A closer look at Taos Pueblo using Smithsonian archives
Tuesday, December 16, 2025
Matthew Bowman at the Smithsonian Suitland Collections Center
Matthew Bowman, a doctoral student in art history at the University of Iowa’s School of Art, Art History, and Design

Since his early days in college, Matthew Bowman has felt drawn to Indigenous land issues. Fast forward several years and the now-doctoral candidate finds himself at the Smithsonian Institution in Washington, D.C., searching for answers in art. 

Enthralled by landscape paintings in tandem with issues of ecology and America’s fraught history with Indigenous land policies, Bowman earned his master’s in American art at the University of Connecticut and his master’s in Indigenous Studies at the University of Kansas. Now specializing in 19th- and 20th-century American & Native American art in the University of Iowa's Art History Program, Bowman is building a narrative tying art history with ecological issues. His research puts Native land and water rights at the forefront with a focus on the Taos region and modern-day northern New Mexico.

“The most important thing that a lot of scholarship is leaving out is Indigenous relationships and belongings to the landscape and sacred places,” Bowman explains. “That's their political space that they're often trying to get back but also their ecological home where they have kinship with the land.”

A deep dive at the Smithsonian

In his quest to build public knowledge around historic American art, Bowman received the Wyeth Foundation Predoctoral Fellowship at the Smithsonian American Art Museum in 2025 and set out for Washington, D.C. that fall.

“It's been a whirlwind,” he remarks, citing the immense support of his advisor, Eleanor Jones Harvey, curator at The Smithsonian American Art Museum. 

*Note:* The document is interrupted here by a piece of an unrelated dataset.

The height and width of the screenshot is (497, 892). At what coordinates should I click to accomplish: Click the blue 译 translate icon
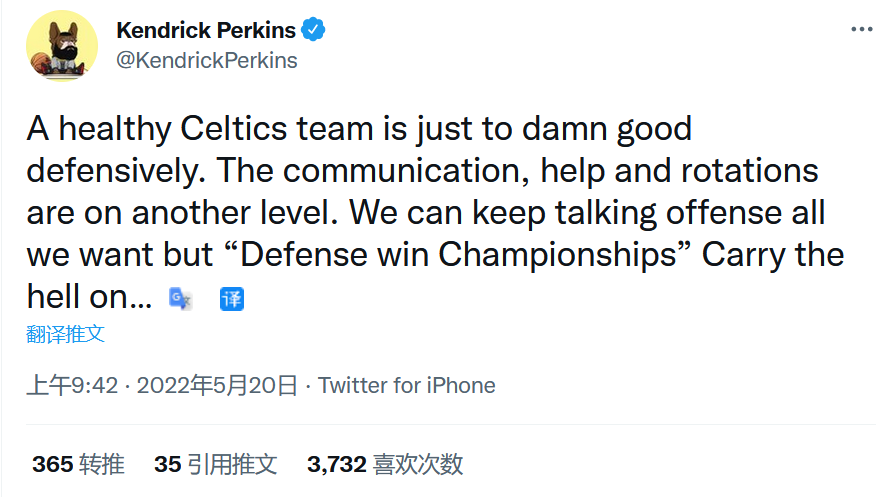pos(232,298)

At the onset of his fellowship, Bowman took a volunteer role with Art Bites, in which fellows facilitate a half-hour interactive conversation about one artwork. The public gallery talk was a highlight of his experience in Washington, D.C. In May, the doctoral candidate will also have an opportunity to deliver a formal 20-minute symposium talk discussing a work of art important in his research. 

Matthew Bowman speaks during an Art-Bites presentation
Bowman engages the public during his Art Bites gallery presentation in Washington, D.C.

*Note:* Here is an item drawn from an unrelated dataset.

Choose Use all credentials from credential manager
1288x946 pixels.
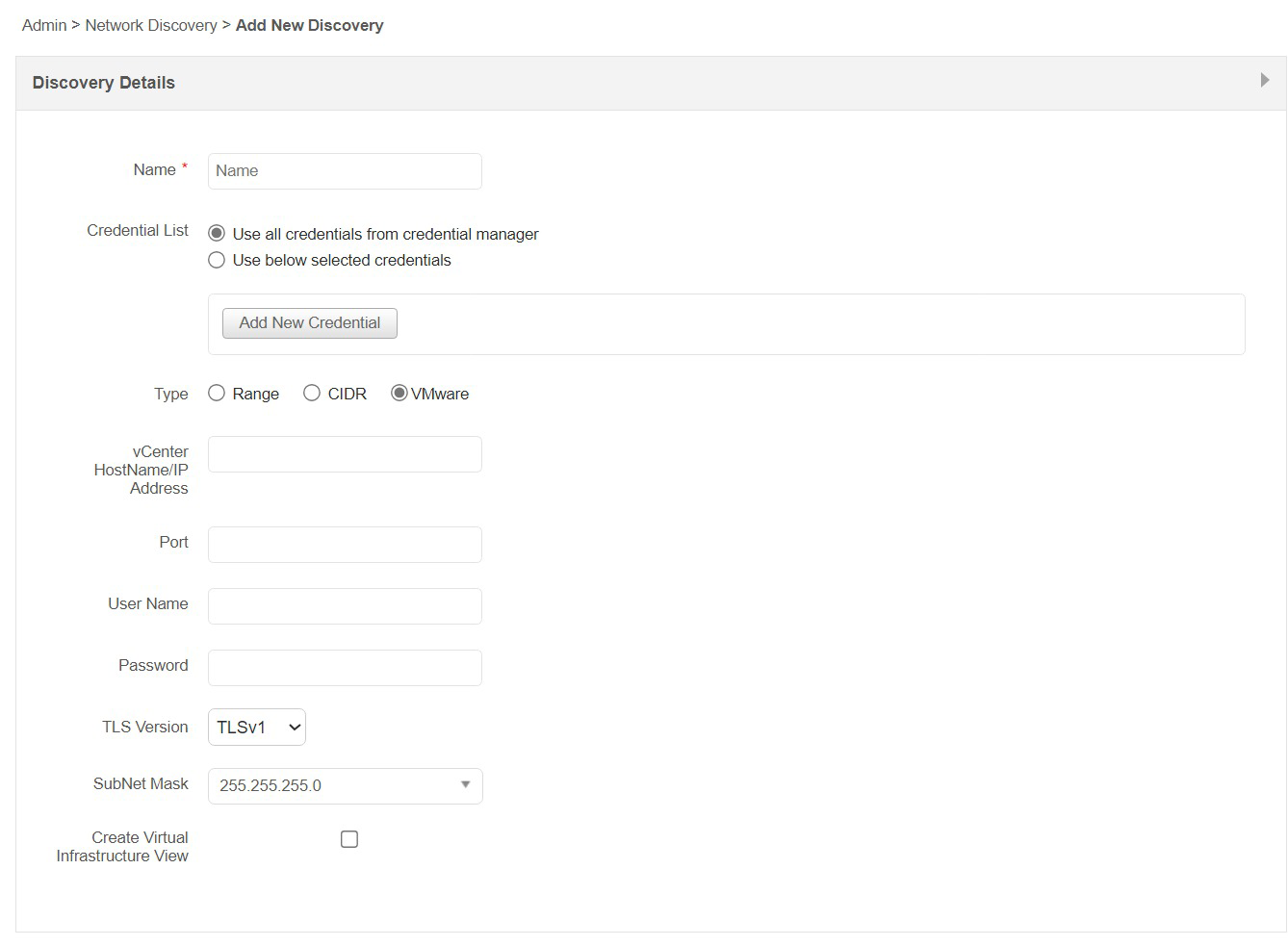(x=217, y=233)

The remainder of Bowman’s time in Washington, D.C. is unstructured, allowing him to explore vast archives such as the collections of the National Museum of Natural History, National Museum of the American Indian, the Archives of American Art, the National Archives, and the Library of Congress—the materials of which Bowman will implement in his dissertation entitled “Contested Lands, Fraught Waters: Images of Taos Pueblo and Its Northern New Mexican Terrain, 1900–1970.” 

Alongside his formal analysis of artworks, Bowman is gathering historical documentation from lawyers who represented Taos Puebloan leadership throughout the first half of the 20th century, a tumultuous era in which the Puebloans fought to reclaim their land and water from the U.S. government. Using an assortment of geography and dates, Bowman seeks to identify the rivers and landscapes depicted in historic paintings and photographs by both Indigenous and Euro-American artists.

Bowman considers the experience at the Smithsonian his highest academic achievement, noting the competitiveness and valuable career networking opportunities among its benefits.

A heritage art school

Back in the Midwest, Bowman has much to praise in his overall experience at the University of Iowa’s School of Art, Art History, and Design

“The program has been fantastic. They provide us the ability to teach our whole tenure as grad students,” he says. Bowman goes on to cite the school’s strong facilities, environment, and heritage, as well as the most important factor in his time at Iowa, his advisor, Dr. Joni Kinsey. 

“That's why I came here,” he insists. “She's been my best mentor I've ever had academically, and she's single-handedly improved my style of writing, composition, and argumentation.”

For Bowman, the time spent at the Smithsonian Institution has been a culmination of passion, persistence, and support, and a fitting cap on his research at Iowa.